Egyptian Pyramids captured by DubaiSat-1 of EIAST, Dubai. (Photo: Wikimedia Commons/Emirates Institution for Advanced Science and Technology)

Sarah Parcak’s innovative work in space archaeology has earned her the nickname “the Indiana Jones of the 21st century.” When she appeared—wearing Indian Jones’ iconic hat—on The Late Show with Stephen Colbert in January, the host referred to her as a “space archaeologist wizard genius.” In November 2015, she was awarded the 2016 TED Prize and $1 million.

This week, she has announced her plans for the prize money: She’s giving us all a chance to become amateur space archaeologists.

Parcak is a pioneer in her field, which involves repurposing military satellites to find previously undiscovered ancient ruins. By examining high-resolution satellite imagery with algorithms developed via trial-and-error, Parcak and her team have discovered 17 pyramids, 1,000 tombs, and over 3,100 settlements in Egypt alone. Now, she’s interested in using the tools of space archaeology to help preserve these sites and ensure humanity’s cultural heritage remains in evidence.

After the Egyptian uprising against Hosni Mubarak began in 2011, Parcak and her colleagues noticed an alarming rise in looting at archaeological sites—a 520 percent increase from 2011 to 2012, according to National Geographic. In 2015, reports emerged of ISIS destroying ancient sites and looting artifacts to sell on the black market. Parcak has partnered with crowdsourcing experts to develop Global Xplorer, a digital platform that will crowdsource the discovery and protection of ancient sites using satellite imagery.

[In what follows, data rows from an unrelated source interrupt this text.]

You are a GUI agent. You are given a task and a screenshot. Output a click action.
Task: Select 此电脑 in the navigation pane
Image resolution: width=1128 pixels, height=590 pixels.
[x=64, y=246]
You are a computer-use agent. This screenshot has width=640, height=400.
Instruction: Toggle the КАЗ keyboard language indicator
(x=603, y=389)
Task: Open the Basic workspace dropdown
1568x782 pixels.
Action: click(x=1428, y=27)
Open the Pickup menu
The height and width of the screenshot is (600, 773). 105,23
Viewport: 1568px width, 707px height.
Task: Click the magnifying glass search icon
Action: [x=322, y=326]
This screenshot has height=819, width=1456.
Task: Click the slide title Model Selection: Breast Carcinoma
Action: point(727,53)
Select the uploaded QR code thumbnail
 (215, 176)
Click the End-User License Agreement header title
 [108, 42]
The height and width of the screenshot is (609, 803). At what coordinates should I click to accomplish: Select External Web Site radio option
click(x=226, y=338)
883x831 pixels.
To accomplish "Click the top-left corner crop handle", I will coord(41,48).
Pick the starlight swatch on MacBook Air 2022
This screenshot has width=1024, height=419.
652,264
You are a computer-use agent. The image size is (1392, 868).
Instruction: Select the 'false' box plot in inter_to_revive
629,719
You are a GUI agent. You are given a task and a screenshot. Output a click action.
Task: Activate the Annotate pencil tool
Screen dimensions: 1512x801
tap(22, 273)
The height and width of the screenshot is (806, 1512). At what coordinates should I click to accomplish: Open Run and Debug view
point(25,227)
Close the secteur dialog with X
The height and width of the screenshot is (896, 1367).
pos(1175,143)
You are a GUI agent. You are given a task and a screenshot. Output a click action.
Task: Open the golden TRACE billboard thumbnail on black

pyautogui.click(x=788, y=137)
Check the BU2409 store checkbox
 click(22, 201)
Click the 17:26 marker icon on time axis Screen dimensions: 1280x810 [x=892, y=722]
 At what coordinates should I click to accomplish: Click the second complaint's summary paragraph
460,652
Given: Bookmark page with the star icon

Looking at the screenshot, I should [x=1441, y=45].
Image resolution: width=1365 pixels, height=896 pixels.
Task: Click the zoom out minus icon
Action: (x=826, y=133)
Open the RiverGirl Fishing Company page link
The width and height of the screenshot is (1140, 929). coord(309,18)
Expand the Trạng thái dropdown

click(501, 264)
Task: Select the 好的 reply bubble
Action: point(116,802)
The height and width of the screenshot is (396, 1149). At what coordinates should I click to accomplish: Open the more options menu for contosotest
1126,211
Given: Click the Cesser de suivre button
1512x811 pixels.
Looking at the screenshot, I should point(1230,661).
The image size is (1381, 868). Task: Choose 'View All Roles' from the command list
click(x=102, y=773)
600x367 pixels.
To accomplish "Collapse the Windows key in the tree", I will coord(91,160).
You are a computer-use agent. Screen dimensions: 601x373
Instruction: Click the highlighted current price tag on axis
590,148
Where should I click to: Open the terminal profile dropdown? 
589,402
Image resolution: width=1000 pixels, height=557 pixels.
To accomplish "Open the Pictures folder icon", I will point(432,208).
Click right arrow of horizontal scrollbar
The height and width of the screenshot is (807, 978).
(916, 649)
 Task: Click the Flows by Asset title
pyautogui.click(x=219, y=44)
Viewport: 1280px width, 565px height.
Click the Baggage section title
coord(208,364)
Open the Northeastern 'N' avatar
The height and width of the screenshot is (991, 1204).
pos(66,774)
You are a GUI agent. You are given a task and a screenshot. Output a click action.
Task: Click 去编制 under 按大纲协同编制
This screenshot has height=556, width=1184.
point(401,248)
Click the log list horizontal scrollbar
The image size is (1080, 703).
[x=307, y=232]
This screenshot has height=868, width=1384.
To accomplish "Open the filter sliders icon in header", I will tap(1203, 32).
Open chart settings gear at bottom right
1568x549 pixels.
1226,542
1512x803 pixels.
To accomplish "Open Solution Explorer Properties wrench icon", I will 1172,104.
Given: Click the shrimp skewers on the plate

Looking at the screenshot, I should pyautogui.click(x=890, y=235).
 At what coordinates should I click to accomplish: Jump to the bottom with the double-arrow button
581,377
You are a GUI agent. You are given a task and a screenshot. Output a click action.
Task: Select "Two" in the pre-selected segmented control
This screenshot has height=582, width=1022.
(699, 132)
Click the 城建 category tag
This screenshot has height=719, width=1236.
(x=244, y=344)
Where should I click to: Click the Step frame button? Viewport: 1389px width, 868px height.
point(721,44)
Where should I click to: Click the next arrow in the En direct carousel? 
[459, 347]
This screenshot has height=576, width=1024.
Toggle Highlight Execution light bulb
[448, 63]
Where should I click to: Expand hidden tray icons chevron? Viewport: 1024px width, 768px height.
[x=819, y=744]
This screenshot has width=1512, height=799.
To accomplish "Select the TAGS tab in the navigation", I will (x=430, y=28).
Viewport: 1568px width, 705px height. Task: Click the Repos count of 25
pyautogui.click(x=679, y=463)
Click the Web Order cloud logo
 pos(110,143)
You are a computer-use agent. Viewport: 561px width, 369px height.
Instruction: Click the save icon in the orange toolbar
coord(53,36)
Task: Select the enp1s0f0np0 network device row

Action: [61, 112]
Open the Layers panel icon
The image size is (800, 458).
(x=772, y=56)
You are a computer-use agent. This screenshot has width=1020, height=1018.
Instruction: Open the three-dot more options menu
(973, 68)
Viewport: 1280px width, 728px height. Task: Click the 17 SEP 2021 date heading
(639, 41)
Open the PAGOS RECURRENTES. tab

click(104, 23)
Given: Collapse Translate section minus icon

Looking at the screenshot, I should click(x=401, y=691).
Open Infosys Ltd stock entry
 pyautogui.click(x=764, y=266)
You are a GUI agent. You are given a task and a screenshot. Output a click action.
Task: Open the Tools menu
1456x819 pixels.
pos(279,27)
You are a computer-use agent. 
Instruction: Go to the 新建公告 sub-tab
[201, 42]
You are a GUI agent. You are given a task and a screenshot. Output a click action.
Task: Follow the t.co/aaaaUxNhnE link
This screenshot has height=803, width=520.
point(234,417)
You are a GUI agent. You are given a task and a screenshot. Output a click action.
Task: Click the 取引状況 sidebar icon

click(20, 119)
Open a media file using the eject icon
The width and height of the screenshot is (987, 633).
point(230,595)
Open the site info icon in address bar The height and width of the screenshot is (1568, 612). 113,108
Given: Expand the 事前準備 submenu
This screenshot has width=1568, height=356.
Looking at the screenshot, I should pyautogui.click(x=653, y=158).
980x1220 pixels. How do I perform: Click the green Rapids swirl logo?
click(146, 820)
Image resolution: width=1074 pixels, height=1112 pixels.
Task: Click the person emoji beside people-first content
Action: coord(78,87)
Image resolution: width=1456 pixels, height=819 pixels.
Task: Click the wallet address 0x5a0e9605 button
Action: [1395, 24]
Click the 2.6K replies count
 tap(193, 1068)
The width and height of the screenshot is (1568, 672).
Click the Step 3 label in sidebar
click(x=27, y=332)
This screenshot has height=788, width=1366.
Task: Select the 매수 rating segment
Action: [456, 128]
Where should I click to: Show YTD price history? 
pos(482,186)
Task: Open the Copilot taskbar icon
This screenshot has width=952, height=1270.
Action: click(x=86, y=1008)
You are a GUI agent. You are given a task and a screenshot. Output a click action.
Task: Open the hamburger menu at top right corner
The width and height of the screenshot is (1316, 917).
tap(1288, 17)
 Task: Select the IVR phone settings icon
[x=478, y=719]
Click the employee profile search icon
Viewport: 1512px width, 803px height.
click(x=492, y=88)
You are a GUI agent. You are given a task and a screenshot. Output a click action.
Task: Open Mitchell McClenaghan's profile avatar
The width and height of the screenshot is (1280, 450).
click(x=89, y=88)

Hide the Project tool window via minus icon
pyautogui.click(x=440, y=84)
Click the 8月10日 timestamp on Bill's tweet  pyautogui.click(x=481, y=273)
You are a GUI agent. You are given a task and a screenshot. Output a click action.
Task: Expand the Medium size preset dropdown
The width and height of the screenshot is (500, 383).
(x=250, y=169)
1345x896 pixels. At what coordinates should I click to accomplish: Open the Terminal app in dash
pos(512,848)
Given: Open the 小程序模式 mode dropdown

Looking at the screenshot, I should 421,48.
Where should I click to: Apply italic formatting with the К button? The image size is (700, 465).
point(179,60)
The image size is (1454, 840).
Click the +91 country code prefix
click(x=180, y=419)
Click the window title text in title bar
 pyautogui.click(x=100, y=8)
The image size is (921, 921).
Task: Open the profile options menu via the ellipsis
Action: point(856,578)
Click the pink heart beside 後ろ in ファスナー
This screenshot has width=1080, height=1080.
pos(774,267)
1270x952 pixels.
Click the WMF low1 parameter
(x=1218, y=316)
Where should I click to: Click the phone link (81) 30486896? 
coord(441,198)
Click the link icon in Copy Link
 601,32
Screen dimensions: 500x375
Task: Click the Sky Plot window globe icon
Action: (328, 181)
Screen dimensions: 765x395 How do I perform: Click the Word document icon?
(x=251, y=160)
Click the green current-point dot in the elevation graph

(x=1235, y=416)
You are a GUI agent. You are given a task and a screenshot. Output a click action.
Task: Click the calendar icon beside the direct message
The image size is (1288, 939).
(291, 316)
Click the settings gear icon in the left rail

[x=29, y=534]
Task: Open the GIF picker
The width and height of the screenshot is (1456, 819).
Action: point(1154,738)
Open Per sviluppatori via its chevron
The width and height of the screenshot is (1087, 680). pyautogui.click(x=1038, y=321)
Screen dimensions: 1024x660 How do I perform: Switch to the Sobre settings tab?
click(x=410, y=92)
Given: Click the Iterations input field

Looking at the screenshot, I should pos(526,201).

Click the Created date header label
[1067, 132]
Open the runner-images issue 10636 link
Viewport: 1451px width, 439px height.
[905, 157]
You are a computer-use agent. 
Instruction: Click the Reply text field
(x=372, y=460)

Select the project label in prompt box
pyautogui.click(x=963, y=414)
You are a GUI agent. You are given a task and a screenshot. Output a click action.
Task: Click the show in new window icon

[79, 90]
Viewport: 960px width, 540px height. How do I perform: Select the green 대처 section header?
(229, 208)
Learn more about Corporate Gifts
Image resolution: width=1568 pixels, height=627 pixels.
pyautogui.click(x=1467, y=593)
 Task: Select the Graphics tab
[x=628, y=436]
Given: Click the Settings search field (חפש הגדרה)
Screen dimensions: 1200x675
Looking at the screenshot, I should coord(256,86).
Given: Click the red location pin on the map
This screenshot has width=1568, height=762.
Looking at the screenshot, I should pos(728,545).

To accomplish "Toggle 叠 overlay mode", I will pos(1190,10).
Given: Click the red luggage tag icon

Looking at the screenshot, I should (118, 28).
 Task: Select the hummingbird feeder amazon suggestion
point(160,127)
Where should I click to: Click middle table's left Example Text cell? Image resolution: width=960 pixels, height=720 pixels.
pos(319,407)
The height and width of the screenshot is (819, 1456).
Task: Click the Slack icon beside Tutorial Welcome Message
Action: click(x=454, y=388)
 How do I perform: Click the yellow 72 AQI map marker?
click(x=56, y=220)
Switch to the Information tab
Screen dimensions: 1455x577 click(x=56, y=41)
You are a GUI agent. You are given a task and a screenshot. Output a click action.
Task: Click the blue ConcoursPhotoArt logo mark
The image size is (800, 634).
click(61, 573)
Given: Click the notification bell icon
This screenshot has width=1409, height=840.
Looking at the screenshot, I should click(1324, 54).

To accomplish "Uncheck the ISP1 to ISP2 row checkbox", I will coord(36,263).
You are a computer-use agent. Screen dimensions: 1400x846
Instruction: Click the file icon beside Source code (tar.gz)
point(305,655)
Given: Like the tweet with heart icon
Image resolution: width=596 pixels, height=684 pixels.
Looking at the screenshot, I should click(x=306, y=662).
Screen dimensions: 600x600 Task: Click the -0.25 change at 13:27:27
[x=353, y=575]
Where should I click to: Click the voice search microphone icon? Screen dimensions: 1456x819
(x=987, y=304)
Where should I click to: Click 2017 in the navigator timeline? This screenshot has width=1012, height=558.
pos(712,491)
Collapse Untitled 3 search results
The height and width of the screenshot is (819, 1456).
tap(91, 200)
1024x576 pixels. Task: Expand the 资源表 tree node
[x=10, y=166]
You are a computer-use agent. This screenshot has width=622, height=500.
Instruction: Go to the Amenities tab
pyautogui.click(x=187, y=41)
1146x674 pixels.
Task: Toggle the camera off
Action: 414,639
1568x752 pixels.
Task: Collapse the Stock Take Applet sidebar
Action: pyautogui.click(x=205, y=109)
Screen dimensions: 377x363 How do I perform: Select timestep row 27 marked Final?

How will this work? First, her team will process and upload satellite imagery to the system. Users who access the system will then be given a deck of images each showing a small plot of land, with clues, keys, and examples to help them analyze the imagery. The users will tag imagery that appears to show new sites or evidence of looting at existing sites; after enough users tag an image, Parcak’s team will verify the discovery.

Sarah Parcak points out ancient sites in satellite imagery. (Photo:

As Parcak explains to NPR, the platform will give her access to millions of fresh eyes to perform the tedious analysis technique her team already uses. “The biggest problem we have when looking at satellite imagery is not the processing,” she says. “The hardest part is actually eye fatigue. … Imagine hours and hours looking at satellite imagery. We miss things.”

Parcak is also hoping field archaeologists will use apps like Periscope, Twitter, or Google Hangouts when they visit dig sites, sharing the footage through Global Xplorer. As she notes in her message on the Global Xplorer site:

A hundred years ago archaeology was for the rich, 50 years ago it was for men, and now it’s mainly for academics. But archaeology can be for everyone. We can crowdsource exploration and speed up the process of discovering and protecting ancient sites.

Parcak’s ambitious plan to democratize archaeological discovery has received considerable praise, with the National Geographic Society’s Christopher Thorton telling National Geographic, “This is a huge opportunity to educate the public on things that we know about looting because we are deeply embedded in this world.”

Parcak hopes to launch Global Xplorer later this year, so plan to pick up your Indiana Jones costume soon.